The agreement between Booking.com and the participating hotels that the hotels are not allowed to offer their customers more favorable prices on their own websites than on Booking.com is clearly restrictive of competition. No doubt about that.

The OLG Düsseldorf (higher regional court) already wanted to consider in the context of Art. 101(1) TFEU that ancillary agreements restricting competition which are necessary to ensure a main purpose of the agreement which is neutral under antitrust law are not inadmissible. In other words, a teleological reduction of paragraph 1. But the BGH on appeal did not go along with this. In the context of paragraph 1 TFEU, it is only a question of whether an agreement is restrictive of competition.

b) Exceptions to the prohibition of restraints of trade are then regulated in Article 101(3) TFEU, i.e. in the third paragraph of this provision. These exceptions can either be made on a group basis, i.e. by means of a so-called block exemption regulation (Gruppenfreistellungsverordnung), or on a case-by-case basis (individual exemption). But only if the conditions set out in the relevant block exemption regulation and/or in Article 101(3) TFEU are met.
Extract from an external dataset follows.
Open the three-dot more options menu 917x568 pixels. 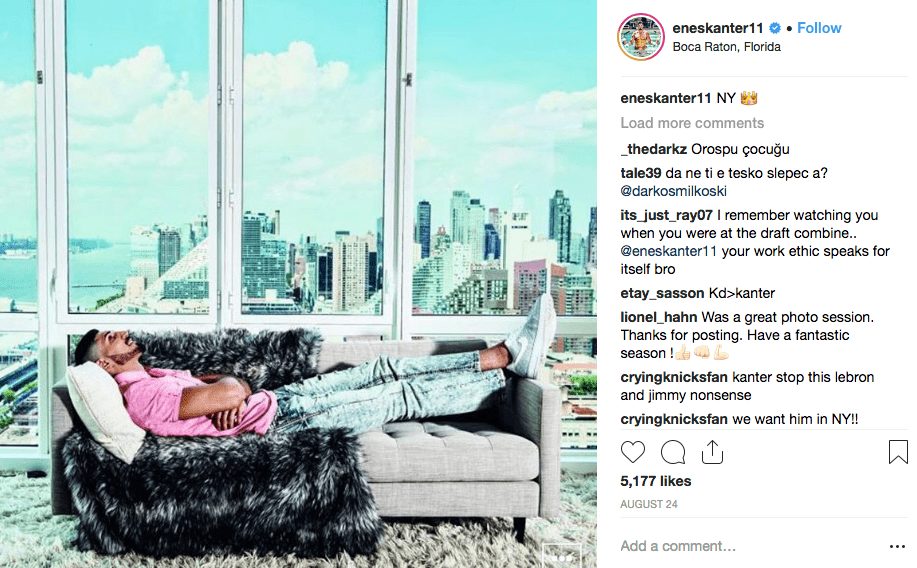tap(897, 546)
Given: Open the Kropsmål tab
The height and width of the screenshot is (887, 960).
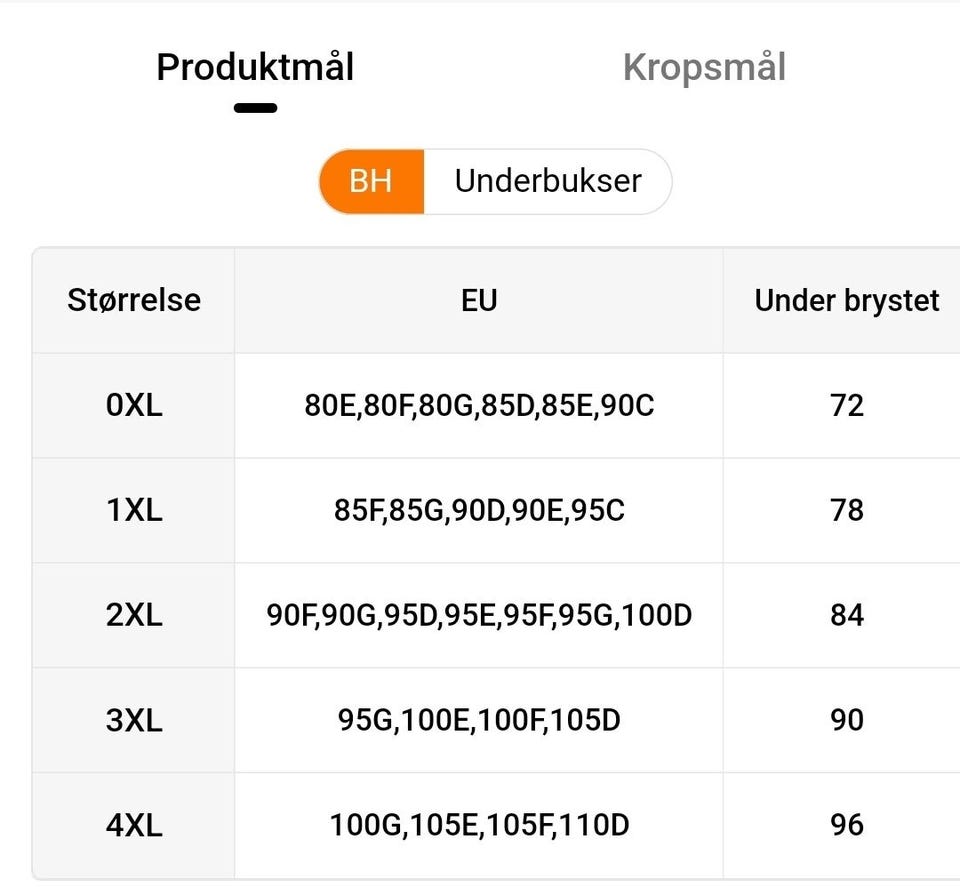Looking at the screenshot, I should pos(704,68).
In this case, a block exemption under the so-called Vertical Block Exemption Regulation (Vertical BER/Vertikal GVO) would come into question. According to this regulation, however, an exemption is excluded if the supplier's share of the relevant market amounts to 30% (or more) (see Art. 3 of the Vertical Block Exemption Regulation). This is the case with Booking.com. For this reason, an exemption according to the Vertical BER is out of the question from the outset due to the "market power" of Booking.com.

An exemption in individual cases would still be possible. However, according to 101 (3) TFEU, this requires that the restriction of competition is indispensable to bring about - to put it simply - advantages for consumers. Such advantages in this case would be the fact that Booking.com offers the customer a comfortable tool for "searching, comparing and booking" (advantages of efficiency). But this is rejected by the BGH in its ruling based on the reasoning that the best price clause is "not indispensable" for this.

c) The result is therefore a restriction of competition. This is prohibited, as there is no exception permitted either by a block exemption or by an individual exemption.

5. Course of proceedings

The eventful history of this legal case is also quite interesting.

First of all, the lawyers for Booking.com apparently thought that such a best price clause is legally permissible. At least the chances seemed so good to them that one could give it a try.

The Federal Cartel Office (Bundeskartellamt, BKartA) then took action against this and prohibited Booking.com from using the corresponding best price clause.

Booking filed a complaint against this ruling, and the Cartel Senate of the Düsseldorf Higher Regional Court ruled in favor of Booking.com.

For the time being, the last step: The Federal Court of Justice (Cartel Senate) has overturned the decision of the Higher Regional Court of Düsseldorf on the appeal of the BKartA, so that as a result the best price clause of Booking.com remains invalid.

What happens now, will Booking.com accept the BGH decision? Since we are dealing with European law here, I do not think it is impossible that the case will also go to the ECJ.

This case shows very clearly that even competent lawyers, authorities and courts can come to very different results in the legal assessment of a matter.

6. Effects for us as consumers

For us as travelers, the ruling shows that it makes sense not only to look at the hotel offers on Booking.com, but also to take a look at the websites of the hotels themselves. Maybe you will find better prices there.

As for me, I personally have often made the experience, at least this is my impression, that you do not necessarily get the nicest rooms when booking through a booking portal. So if you like to spend the night on an upper floor with a balcony and a view of the sea, it may well be worth calling the hotel reception directly and not limiting yourself to the 2 or 3 clicks on the booking portal, even if that is of course the most convenient way of booking.

With this in mind, I hope you enjoy planning your vacation.